+++ TEXT SEGMENT +++
The ratio of government spending to GDP should stabilize or even drop somewhat in coming years because of the restraints that governments will adopt to rebalance their budgets. This spending will therefore not contribute to an increased GDP as much as in recent years.

Investments

The ratio of investment to GDP dropped from 21.6% in 1989 to 16.8% in 1995 and then rebounded, reaching 21.9% in 2011, after a momentary drop to 20.4% due the recession in 2009. These changes are largely due to fluctuations in the level of economic activity and in interest rates.

During a recession, companies naturally hesitate to expand their production capacity, given the very sluggish demand. Conversely, when growth in economic activity is strong, they are encouraged to invest to meet the expanding demand. Moreover, high interest rates make investments much more expensive and difficult to finance, whereas lower interest rates make them more affordable.

Hence investments declined significantly in the early '90s, when growth in economic activity was slow and the fight against inflation took interest rates to high levels. With the strong recovery in economic activity and the drop in interest rates, investments increased very rapidly from 1995 to 1999 (annual average 8%). The significant decrease in the value of investments in 2001 can be explained by caution on the part of businesses given overinvestment in previous years, especially in new technologies. Despite a pause in 2006, the value of investments saw an annual increase three times greater than that of the GDP between 2001 and 2008 (7% annually, as opposed to 2%). Depending on the year, that growth took the form of various types of investments (residential construction, non-residential construction, and machinery and equipment). That said, in the end, all these investment types saw a high level of growth, both in the business sector and in the public sector.
+++ PROVIDED MATERIAL +++
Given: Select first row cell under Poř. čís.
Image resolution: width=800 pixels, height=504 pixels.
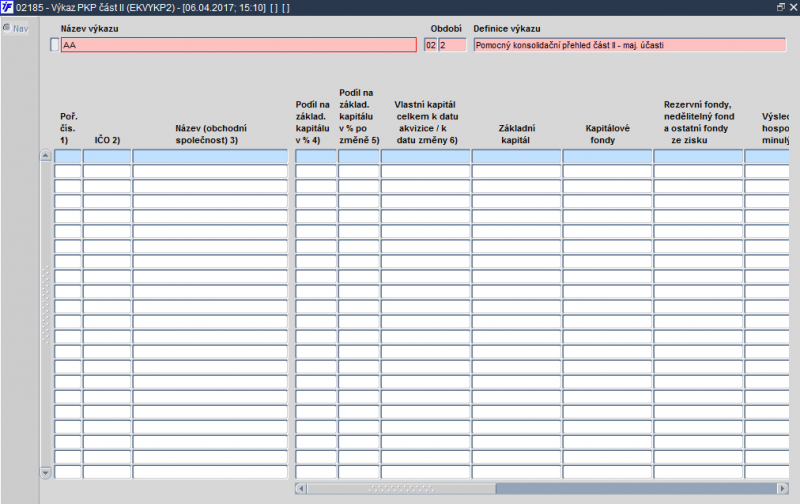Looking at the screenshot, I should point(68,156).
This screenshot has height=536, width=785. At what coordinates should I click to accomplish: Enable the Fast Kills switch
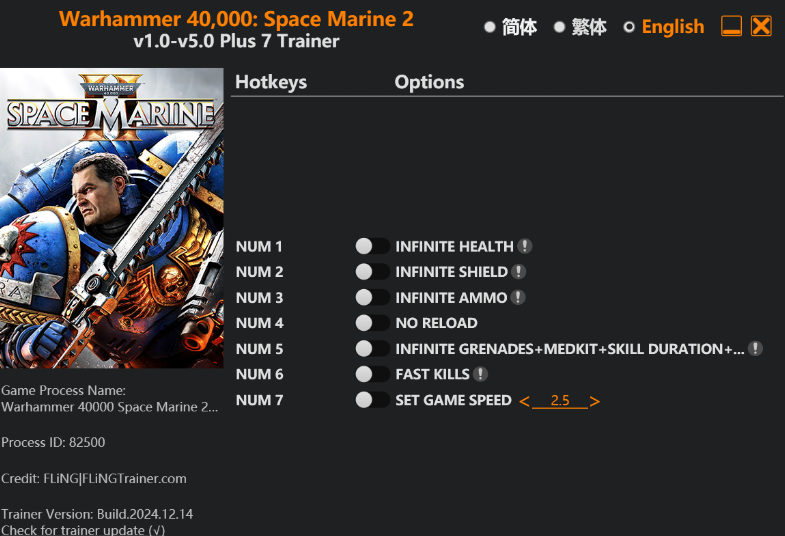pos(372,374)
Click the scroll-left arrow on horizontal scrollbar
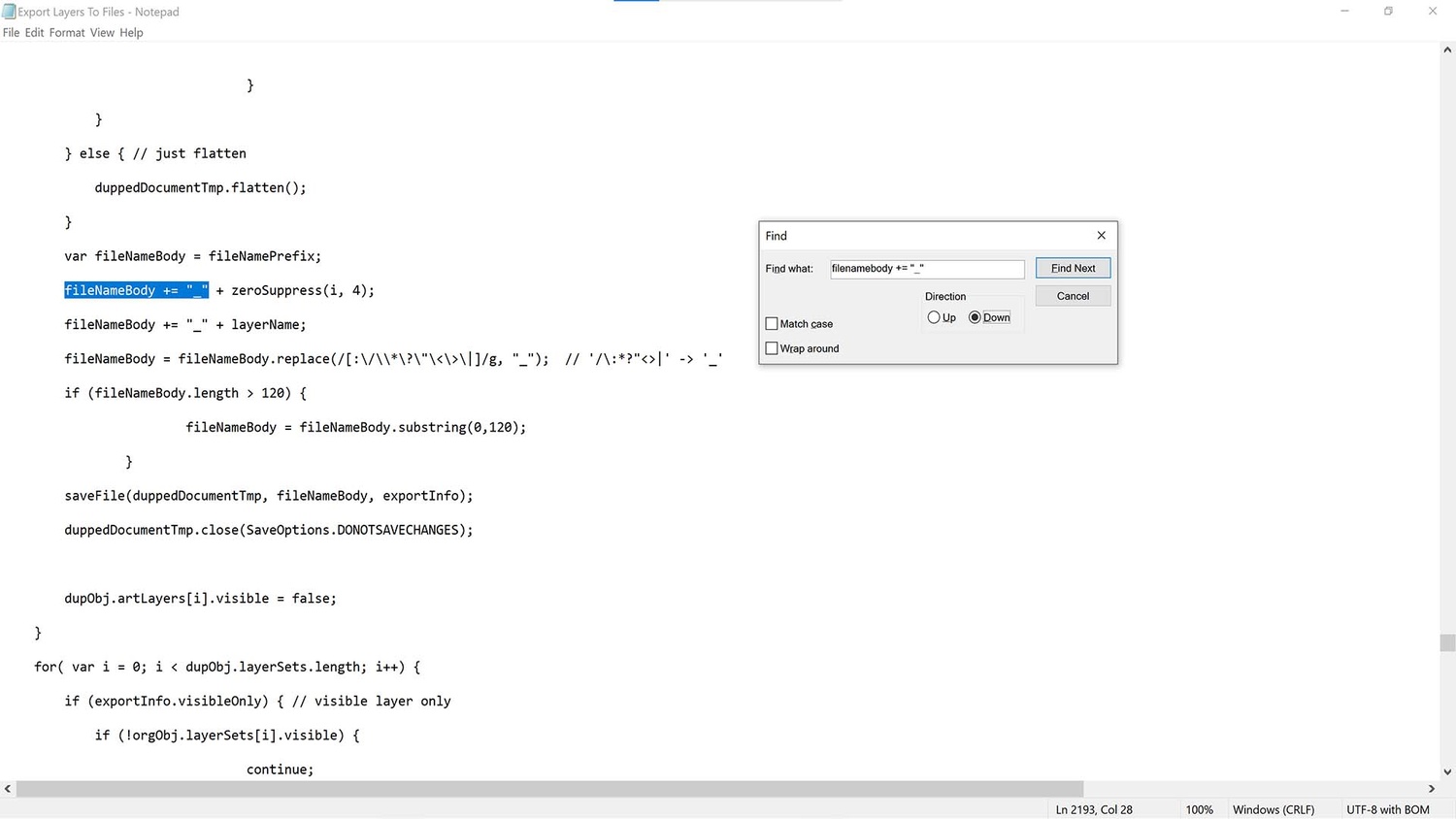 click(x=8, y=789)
+++
TASK REQUIREMENTS —
1. Edit the investment passage from "The ratio of government" down to "in interest rates.", replacing "GDP" with "gross domestic product" throughout that span.
2. Pick up the investment passage after its last sentence and continue writing it.
This material has no connection to the investment passage.

LIST OF ANSWERS —
1.
The ratio of government spending to gross domestic product should stabilize or even drop somewhat in coming years because of the restraints that governments will adopt to rebalance their budgets. This spending will therefore not contribute to an increased gross domestic product as much as in recent years.

Investments

The ratio of investment to gross domestic product dropped from 21.6% in 1989 to 16.8% in 1995 and then rebounded, reaching 21.9% in 2011, after a momentary drop to 20.4% due the recession in 2009. These changes are largely due to fluctuations in the level of economic activity and in interest rates.

2.
While government investment rose sharply in 2009 because of recovery plans, especially in the area of infrastructure, business investment, made cautious by recession despite low interest rates, dropped even more sharply, especially in the areas of machinery, equipment and inventories. In 2010 and 2011, government infrastructure investments continued to rise and private investments in residential and non-residential construction rebounded, ultimately enabling the investments to achieve a share of the GDP which is the highest in over 20 years.

Over the next few years, the value of investments should continue to grow. Despite the end of recovery plans, government infrastructure investments should continue given the significant needs in this area. Private investments should also rise, but this is largely due to machinery and equipment needs. From 2009 to 2011, the ratio of such investments to GDP was the lowest it has been in the last 20 years. Investments in machinery and equipment become increasingly important when the value of the dollar is high and when the potential for growth in labour supply is less significant, two factors that will be present in the coming years.

B) Other Factors

Other factors also influence the evolution of employment. The outlooks for the occupations provide a more in-depth analysis of their specific impact on the various occupations. The most important are:

  • the aging of the population
  • technological changes
  • the knowledge and information economy
  • work organization methods
Aging of the Population

As mentioned earlier in the Labour pool section, the aging of the population has already begun to limit the possibilities for employment growth in Quebec, and will further limit it in the future. For many years now, aging has been having an effect on the number of positions in certain occupations and industries. For example, even taking into account the recent increase (22% from 2002 to 2011), the number of births still remains far below that of the early 90s (88,500 in 2011, compared with close to 100,000 in 1990) and its historic high in 1959 of 144,500. Consequently, the birth rate has had and will have a direct impact on employment in daycare centres and schools, and an indirect impact on other occupations by influencing the rate of crime, automobile accidents, alcohol consumption, etc. Other examples include:

  • health sector: population aging is one of the main causes of increased demand for medication, which in turn leads to a significant increase in the demand for pharmacists however, the impact of aging on the health professions is relatively weak at the moment compared with what we can expect to see in 10 to 15 years.

  • consumption: seniors do not consume the same goods, and generally place greater emphasis on customer service than do younger persons this factor results in increased demand for sales clerks and staff in occupations related to customer service, and in some cases increased employer requirements of candidates for these occupations.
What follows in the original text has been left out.